2. The method as recited in claim 1, wherein for each respective node of the subset, a total number of first subpaths from the respective node of the subset up to the input node and a total number of second subpaths from the respective node of the subset up to the output node are counted, the probabilities of those edges contained in the first subpaths are each initially set to a number of possible paths which connect the input node to the respective node of the subset and extend over those edges contained in the first subpaths, divided by the total number of the first subpaths, and the probabilities of those edges contained in the second subpaths are each initially set to a number of possible paths which connect the output node to the respective node of the subset and extend over those edges contained in the second subpaths, divided by the total number of the second subpaths.

3. The method as recited in claim 1, wherein the nodes of the subset, which all satisfy a predefined property with respect to a data resolution, are each also assigned a probability, the probabilities of the nodes of the subset being normalized.
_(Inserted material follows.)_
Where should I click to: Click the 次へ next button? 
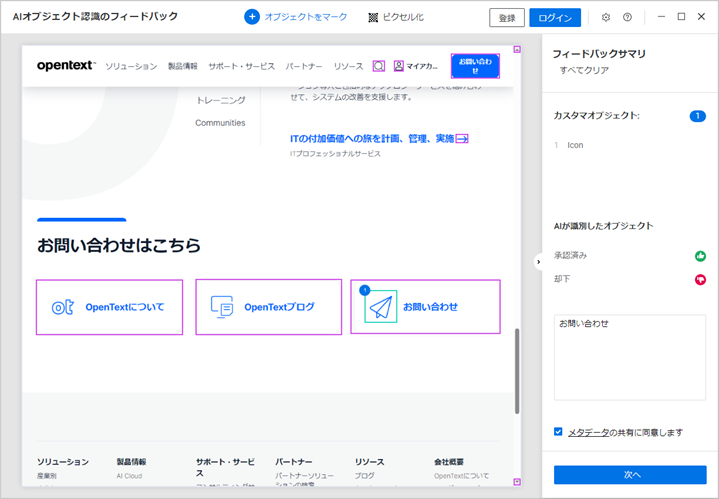point(630,474)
4. The method as recited in claim 3, wherein the probabilities of the nodes of the subset are initially set to a probability that the number of paths is set by the respective node of the subset divided by the total number of paths through the directed graph.

5. The method as recited in claim 3, wherein the probabilities of the nodes of the subset are initially set to a probability that all nodes of the subset are initially selected with equal probability.
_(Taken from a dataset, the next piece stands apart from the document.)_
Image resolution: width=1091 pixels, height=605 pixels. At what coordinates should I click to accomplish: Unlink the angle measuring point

6. The method as recited in claim 1, wherein when selecting the path, at least two additional nodes are selected, a path through the graph including at least two paths, each of which extends via one of the additional nodes to the output node, and the two paths from the input node to the additional nodes being created separately from one another starting at the additional nodes up to the input node.

7. The method as recited in claim 1, wherein during training of the machine learning system, a cost function is optimized, the cost function including one first function, which evaluates an efficiency of the machine learning system with respect to its outputs, and includes one second function, which estimates a latency and/or a computer resource consumption of the machine learning system as a function of a length of the path and of the operations of the edges.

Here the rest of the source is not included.